> _Your task_: What you return should match the data below exactly, line for line.

Entries taken from a collection
....

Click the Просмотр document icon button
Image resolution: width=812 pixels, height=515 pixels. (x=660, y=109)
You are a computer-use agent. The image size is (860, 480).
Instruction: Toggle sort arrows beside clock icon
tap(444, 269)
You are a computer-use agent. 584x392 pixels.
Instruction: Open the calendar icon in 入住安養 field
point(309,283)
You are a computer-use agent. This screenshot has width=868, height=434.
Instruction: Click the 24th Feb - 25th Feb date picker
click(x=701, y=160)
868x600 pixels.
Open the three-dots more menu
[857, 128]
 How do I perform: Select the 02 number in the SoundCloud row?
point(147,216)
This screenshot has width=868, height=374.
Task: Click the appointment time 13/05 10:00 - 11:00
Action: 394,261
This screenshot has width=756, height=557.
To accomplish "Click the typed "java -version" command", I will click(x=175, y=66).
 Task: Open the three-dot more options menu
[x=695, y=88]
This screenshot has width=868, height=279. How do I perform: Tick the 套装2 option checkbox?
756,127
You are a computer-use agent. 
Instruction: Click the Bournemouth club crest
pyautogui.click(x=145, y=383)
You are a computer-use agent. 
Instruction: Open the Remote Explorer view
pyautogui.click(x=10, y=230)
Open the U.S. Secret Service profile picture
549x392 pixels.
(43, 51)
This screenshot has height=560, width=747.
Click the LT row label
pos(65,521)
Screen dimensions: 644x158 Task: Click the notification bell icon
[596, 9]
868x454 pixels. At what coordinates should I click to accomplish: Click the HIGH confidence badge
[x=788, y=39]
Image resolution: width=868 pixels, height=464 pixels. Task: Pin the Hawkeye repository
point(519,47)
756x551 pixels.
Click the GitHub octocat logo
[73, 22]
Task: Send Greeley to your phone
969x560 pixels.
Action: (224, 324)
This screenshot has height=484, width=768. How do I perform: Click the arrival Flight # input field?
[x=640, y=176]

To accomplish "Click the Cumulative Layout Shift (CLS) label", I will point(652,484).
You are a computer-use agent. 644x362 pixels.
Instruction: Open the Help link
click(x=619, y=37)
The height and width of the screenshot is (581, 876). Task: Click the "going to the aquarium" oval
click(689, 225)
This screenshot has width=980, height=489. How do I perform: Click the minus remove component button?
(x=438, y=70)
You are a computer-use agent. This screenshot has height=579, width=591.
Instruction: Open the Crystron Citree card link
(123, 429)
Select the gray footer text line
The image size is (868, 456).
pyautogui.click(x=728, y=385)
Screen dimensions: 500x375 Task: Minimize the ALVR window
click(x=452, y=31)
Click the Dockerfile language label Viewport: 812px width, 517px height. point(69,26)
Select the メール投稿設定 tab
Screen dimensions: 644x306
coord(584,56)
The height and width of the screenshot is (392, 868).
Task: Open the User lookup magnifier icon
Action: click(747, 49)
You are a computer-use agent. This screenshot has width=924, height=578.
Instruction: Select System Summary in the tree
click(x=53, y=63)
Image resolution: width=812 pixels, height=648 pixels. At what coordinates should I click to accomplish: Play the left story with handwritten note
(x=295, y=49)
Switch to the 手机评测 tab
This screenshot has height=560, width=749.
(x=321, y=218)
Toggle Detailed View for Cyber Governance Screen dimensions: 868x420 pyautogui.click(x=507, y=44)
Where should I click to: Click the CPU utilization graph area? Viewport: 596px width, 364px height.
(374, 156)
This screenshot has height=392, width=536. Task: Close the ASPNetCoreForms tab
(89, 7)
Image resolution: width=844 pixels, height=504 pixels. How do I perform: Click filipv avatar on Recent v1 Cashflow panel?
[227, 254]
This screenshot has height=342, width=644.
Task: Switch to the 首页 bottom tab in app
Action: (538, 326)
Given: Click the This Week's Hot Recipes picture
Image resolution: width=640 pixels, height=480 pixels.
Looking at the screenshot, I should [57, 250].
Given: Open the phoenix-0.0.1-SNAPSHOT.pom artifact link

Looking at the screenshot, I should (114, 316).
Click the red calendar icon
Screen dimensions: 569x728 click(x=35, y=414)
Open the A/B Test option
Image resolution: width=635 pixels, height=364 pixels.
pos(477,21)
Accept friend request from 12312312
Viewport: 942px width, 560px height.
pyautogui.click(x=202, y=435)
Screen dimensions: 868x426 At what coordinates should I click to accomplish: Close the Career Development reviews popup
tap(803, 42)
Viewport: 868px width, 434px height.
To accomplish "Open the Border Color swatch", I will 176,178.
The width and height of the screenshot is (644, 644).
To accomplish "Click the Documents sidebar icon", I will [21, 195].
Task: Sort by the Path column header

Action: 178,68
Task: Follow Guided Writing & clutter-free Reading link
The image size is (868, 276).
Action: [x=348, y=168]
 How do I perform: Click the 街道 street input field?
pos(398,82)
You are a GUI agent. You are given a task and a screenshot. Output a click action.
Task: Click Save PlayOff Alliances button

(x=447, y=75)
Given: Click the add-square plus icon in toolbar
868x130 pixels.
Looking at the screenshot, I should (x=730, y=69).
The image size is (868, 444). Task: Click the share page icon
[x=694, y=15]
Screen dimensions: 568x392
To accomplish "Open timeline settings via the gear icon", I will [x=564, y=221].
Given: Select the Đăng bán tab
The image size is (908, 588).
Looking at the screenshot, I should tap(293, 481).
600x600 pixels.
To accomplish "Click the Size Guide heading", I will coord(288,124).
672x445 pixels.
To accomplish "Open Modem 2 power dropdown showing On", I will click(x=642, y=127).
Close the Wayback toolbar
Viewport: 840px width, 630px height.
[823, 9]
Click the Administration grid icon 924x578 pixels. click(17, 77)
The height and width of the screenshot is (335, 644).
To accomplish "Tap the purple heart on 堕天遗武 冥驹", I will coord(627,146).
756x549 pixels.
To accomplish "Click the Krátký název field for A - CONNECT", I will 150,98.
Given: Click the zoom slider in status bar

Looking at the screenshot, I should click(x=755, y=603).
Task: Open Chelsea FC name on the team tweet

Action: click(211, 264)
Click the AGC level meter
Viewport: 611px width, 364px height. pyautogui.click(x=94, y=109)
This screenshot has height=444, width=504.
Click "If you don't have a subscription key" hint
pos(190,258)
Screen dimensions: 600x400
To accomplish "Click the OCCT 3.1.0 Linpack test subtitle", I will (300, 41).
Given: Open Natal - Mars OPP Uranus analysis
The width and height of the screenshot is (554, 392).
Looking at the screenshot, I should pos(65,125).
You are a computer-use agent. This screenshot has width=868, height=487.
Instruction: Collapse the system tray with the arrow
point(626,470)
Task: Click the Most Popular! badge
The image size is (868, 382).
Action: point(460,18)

....

> _Problem solution_:
Click the Просмотр document icon button
Image resolution: width=812 pixels, height=515 pixels. (x=660, y=109)
You are a computer-use agent. The image size is (860, 480).
Instruction: Toggle sort arrows beside clock icon
tap(444, 269)
You are a computer-use agent. 584x392 pixels.
Instruction: Open the calendar icon in 入住安養 field
point(309,283)
You are a computer-use agent. This screenshot has width=868, height=434.
Instruction: Click the 24th Feb - 25th Feb date picker
click(x=701, y=160)
868x600 pixels.
Open the three-dots more menu
[857, 128]
 How do I perform: Select the 02 number in the SoundCloud row?
point(147,216)
This screenshot has width=868, height=374.
Task: Click the appointment time 13/05 10:00 - 11:00
Action: 394,261
This screenshot has width=756, height=557.
To accomplish "Click the typed "java -version" command", I will click(x=175, y=66).
 Task: Open the three-dot more options menu
[x=695, y=88]
This screenshot has width=868, height=279. How do I perform: Tick the 套装2 option checkbox?
756,127
You are a computer-use agent. 
Instruction: Click the Bournemouth club crest
pyautogui.click(x=145, y=383)
You are a computer-use agent. 
Instruction: Open the Remote Explorer view
pyautogui.click(x=10, y=230)
Open the U.S. Secret Service profile picture
549x392 pixels.
(43, 51)
This screenshot has height=560, width=747.
Click the LT row label
pos(65,521)
Screen dimensions: 644x158 Task: Click the notification bell icon
[596, 9]
868x454 pixels. At what coordinates should I click to accomplish: Click the HIGH confidence badge
[x=788, y=39]
Image resolution: width=868 pixels, height=464 pixels. Task: Pin the Hawkeye repository
point(519,47)
756x551 pixels.
Click the GitHub octocat logo
[73, 22]
Task: Send Greeley to your phone
969x560 pixels.
Action: (224, 324)
This screenshot has height=484, width=768. How do I perform: Click the arrival Flight # input field?
[x=640, y=176]

To accomplish "Click the Cumulative Layout Shift (CLS) label", I will point(652,484).
You are a computer-use agent. 644x362 pixels.
Instruction: Open the Help link
click(x=619, y=37)
The height and width of the screenshot is (581, 876). Task: Click the "going to the aquarium" oval
click(689, 225)
This screenshot has width=980, height=489. How do I perform: Click the minus remove component button?
(x=438, y=70)
You are a computer-use agent. This screenshot has height=579, width=591.
Instruction: Open the Crystron Citree card link
(123, 429)
Select the gray footer text line
The image size is (868, 456).
pyautogui.click(x=728, y=385)
Screen dimensions: 500x375 Task: Minimize the ALVR window
click(x=452, y=31)
Click the Dockerfile language label Viewport: 812px width, 517px height. point(69,26)
Select the メール投稿設定 tab
Screen dimensions: 644x306
coord(584,56)
The height and width of the screenshot is (392, 868).
Task: Open the User lookup magnifier icon
Action: click(747, 49)
You are a computer-use agent. This screenshot has width=924, height=578.
Instruction: Select System Summary in the tree
click(x=53, y=63)
Image resolution: width=812 pixels, height=648 pixels. At what coordinates should I click to accomplish: Play the left story with handwritten note
(x=295, y=49)
Switch to the 手机评测 tab
This screenshot has height=560, width=749.
(x=321, y=218)
Toggle Detailed View for Cyber Governance Screen dimensions: 868x420 pyautogui.click(x=507, y=44)
Where should I click to: Click the CPU utilization graph area? Viewport: 596px width, 364px height.
(374, 156)
This screenshot has height=392, width=536. Task: Close the ASPNetCoreForms tab
(89, 7)
Image resolution: width=844 pixels, height=504 pixels. How do I perform: Click filipv avatar on Recent v1 Cashflow panel?
[227, 254]
This screenshot has height=342, width=644.
Task: Switch to the 首页 bottom tab in app
Action: (538, 326)
Given: Click the This Week's Hot Recipes picture
Image resolution: width=640 pixels, height=480 pixels.
Looking at the screenshot, I should [57, 250].
Given: Open the phoenix-0.0.1-SNAPSHOT.pom artifact link

Looking at the screenshot, I should (114, 316).
Click the red calendar icon
Screen dimensions: 569x728 click(x=35, y=414)
Open the A/B Test option
Image resolution: width=635 pixels, height=364 pixels.
pos(477,21)
Accept friend request from 12312312
Viewport: 942px width, 560px height.
pyautogui.click(x=202, y=435)
Screen dimensions: 868x426 At what coordinates should I click to accomplish: Close the Career Development reviews popup
tap(803, 42)
Viewport: 868px width, 434px height.
To accomplish "Open the Border Color swatch", I will 176,178.
The width and height of the screenshot is (644, 644).
To accomplish "Click the Documents sidebar icon", I will [21, 195].
Task: Sort by the Path column header

Action: 178,68
Task: Follow Guided Writing & clutter-free Reading link
The image size is (868, 276).
Action: [x=348, y=168]
 How do I perform: Click the 街道 street input field?
pos(398,82)
You are a GUI agent. You are given a task and a screenshot. Output a click action.
Task: Click Save PlayOff Alliances button

(x=447, y=75)
Given: Click the add-square plus icon in toolbar
868x130 pixels.
Looking at the screenshot, I should (x=730, y=69).
The image size is (868, 444). Task: Click the share page icon
[x=694, y=15]
Screen dimensions: 568x392
To accomplish "Open timeline settings via the gear icon", I will [x=564, y=221].
Given: Select the Đăng bán tab
The image size is (908, 588).
Looking at the screenshot, I should tap(293, 481).
600x600 pixels.
To accomplish "Click the Size Guide heading", I will coord(288,124).
672x445 pixels.
To accomplish "Open Modem 2 power dropdown showing On", I will click(x=642, y=127).
Close the Wayback toolbar
Viewport: 840px width, 630px height.
[823, 9]
Click the Administration grid icon 924x578 pixels. click(17, 77)
The height and width of the screenshot is (335, 644).
To accomplish "Tap the purple heart on 堕天遗武 冥驹", I will coord(627,146).
756x549 pixels.
To accomplish "Click the Krátký název field for A - CONNECT", I will 150,98.
Given: Click the zoom slider in status bar

Looking at the screenshot, I should click(x=755, y=603).
Task: Open Chelsea FC name on the team tweet

Action: click(211, 264)
Click the AGC level meter
Viewport: 611px width, 364px height. pyautogui.click(x=94, y=109)
This screenshot has height=444, width=504.
Click "If you don't have a subscription key" hint
pos(190,258)
Screen dimensions: 600x400
To accomplish "Click the OCCT 3.1.0 Linpack test subtitle", I will (300, 41).
Given: Open Natal - Mars OPP Uranus analysis
The width and height of the screenshot is (554, 392).
Looking at the screenshot, I should pos(65,125).
You are a computer-use agent. This screenshot has width=868, height=487.
Instruction: Collapse the system tray with the arrow
point(626,470)
Task: Click the Most Popular! badge
The image size is (868, 382).
Action: point(460,18)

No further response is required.